-- Start of DOCUMENT PASSAGE --
Call it lower MPGs or lower power, whichever you like, it doesn't really
matter. For any set of conditions, one gallon of gasoline does more work
than one gallon of ethanol or methanol, straight or blended with gasoline,
simply because the alcohols contain less energy. And that's just always
the case. Ethanol and methanol both contain less energy than gasoline, per
volume unit, period, no matter what magic modifications you do to an
engine.

To the degree the effective air-fuel ratio is leaned by the use of alcohol
relative to gasoline, the mixture can be corrected by dumping in more
fuel, but this doesn't mean you get the lost power back. Putting the
effect into real-world terms, as long as you have travel left in the
accelerator, you can simply push it down further with alcohol-blended fuel
than with gasoline to compensate for the loss, though MPGs will continue
to suffer. However, this is just *compensation*, not deletion of the loss.
-- End of DOCUMENT PASSAGE --
-- Start of DATA EXCERPT --
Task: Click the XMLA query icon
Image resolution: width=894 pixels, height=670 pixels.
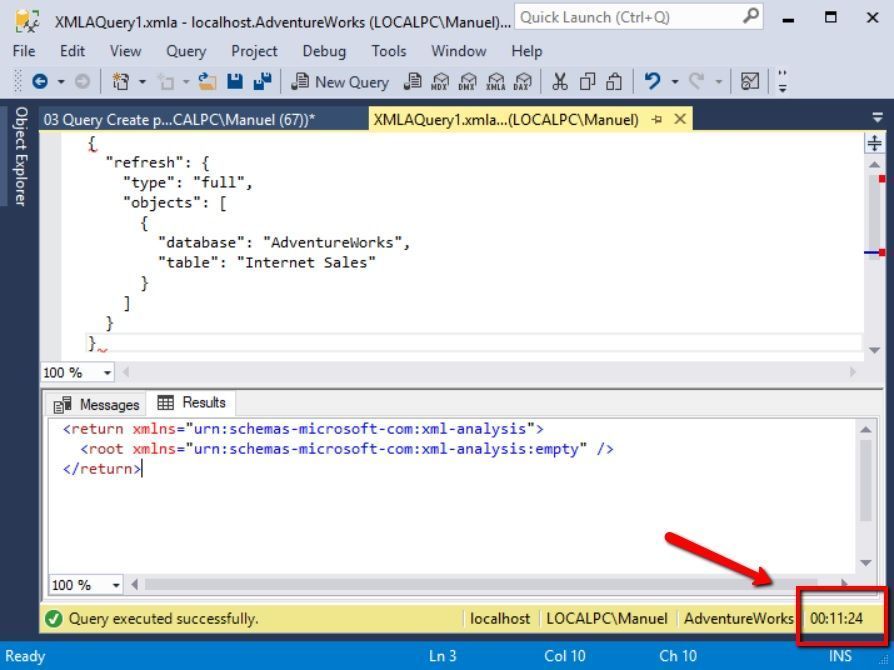Action: coord(495,82)
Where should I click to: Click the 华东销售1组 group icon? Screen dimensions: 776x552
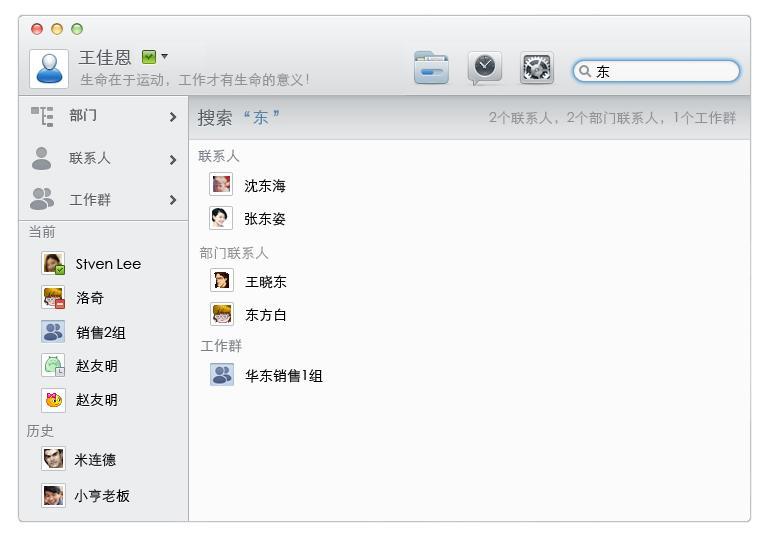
-- End of DATA EXCERPT --
EXERCISE INSTRUCTIONS
1. Edit the passage on alcohol fuels from "To the degree" to "of the loss.", putting "gas pedal" in place of "accelerator".
2. Condense the paragraph of the passage on alcohol fuels that begins "To the degree the effective air-fuel ratio" into a shorter version that keeps its main facts.

OUTPUTS FOR THE TASKS
1.
To the degree the effective air-fuel ratio is leaned by the use of alcohol
relative to gasoline, the mixture can be corrected by dumping in more
fuel, but this doesn't mean you get the lost power back. Putting the
effect into real-world terms, as long as you have travel left in the
gas pedal, you can simply push it down further with alcohol-blended fuel
than with gasoline to compensate for the loss, though MPGs will continue
to suffer. However, this is just *compensation*, not deletion of the loss.

2. When alcohol leans the effective air-fuel ratio relative to gasoline, adding more fuel corrects the mixture but does not bring back the lost power. In practice, if the accelerator still has travel left, you can press it further with alcohol-blended fuel than with gasoline to offset the loss, while MPGs keep suffering. This only compensates for the loss; it does not delete it.